In the applet below, clicking on a button (triangles on the sides of the board) swaps board
colors either in a whole row or in a whole column. Is it possible to have all squares but
Let n×n be the size of the board. For n even, there is a simple solution. Assume we would like
to change colors in a row (or a column) with a black and b white squares. Obviously, a + b = n.
After the move there will be b black squares. The difference in the number of black squares before and after
the move is a - b = a - (n - a) = 2a - n. Thus, if
n is even, we'll always end up with an even number of black squares. Therefore, it's impossible to make all
but one square white.
What we did was finding an invariant (i.e., a quantity that does not change) under
any of legal moves. It's the parity of the number of black squares. For even n, this number always stays even.

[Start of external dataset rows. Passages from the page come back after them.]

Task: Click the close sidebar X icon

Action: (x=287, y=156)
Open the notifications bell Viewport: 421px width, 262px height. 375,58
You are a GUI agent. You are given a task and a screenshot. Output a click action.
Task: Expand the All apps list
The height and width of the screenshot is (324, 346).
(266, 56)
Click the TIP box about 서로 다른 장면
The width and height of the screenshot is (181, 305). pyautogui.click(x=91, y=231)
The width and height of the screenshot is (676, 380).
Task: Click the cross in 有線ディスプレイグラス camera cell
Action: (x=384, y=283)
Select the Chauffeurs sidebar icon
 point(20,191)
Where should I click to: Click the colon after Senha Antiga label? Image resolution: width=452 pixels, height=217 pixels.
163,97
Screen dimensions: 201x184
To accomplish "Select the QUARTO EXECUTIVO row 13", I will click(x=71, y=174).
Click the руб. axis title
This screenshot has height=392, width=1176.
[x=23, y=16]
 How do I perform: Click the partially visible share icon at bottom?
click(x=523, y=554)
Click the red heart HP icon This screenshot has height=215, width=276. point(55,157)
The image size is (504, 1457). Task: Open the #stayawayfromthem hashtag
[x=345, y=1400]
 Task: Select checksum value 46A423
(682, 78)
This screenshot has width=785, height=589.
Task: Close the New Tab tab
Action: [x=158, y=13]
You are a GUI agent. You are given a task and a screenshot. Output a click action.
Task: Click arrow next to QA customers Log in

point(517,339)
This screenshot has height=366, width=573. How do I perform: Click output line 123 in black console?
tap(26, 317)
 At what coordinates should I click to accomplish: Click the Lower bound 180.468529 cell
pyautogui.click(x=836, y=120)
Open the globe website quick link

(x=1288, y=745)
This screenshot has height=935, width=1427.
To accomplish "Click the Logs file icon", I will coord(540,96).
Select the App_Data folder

It's clear that when n is odd the parity
changes with every move. So, originally I thought that for odd n the puzzle is easily solvable. After some
experimentation, I am now convinced that it is not. I am also pretty sure it's again a matter of finding an
invariant quantity. Is it?. What about (a-b)?
I also believe that stronger results may be proven for both n even and odd. Obviously, the set of
legal moves in the puzzle is much weaker than that in the Magic Squares or 4×4 coloring problem.
When you experiment with
the puzzle you can't help noticing that only a limited number of patterns ever appear as a result of
your actions. Can you characterize these patterns?
Solution, Part 2
The puzzle is not very sophisticated. After playing with it awhile I have observed that some
quantities of black squares never come up. One can't get 1 black square, but also I never succeeded
in getting 2, 3 if n>3, or 4 if n>4, etc. squares. Also the emerging patterns seemed frequently to
repeat themselves in a monotonous manner. At this point I tried to classify patterns.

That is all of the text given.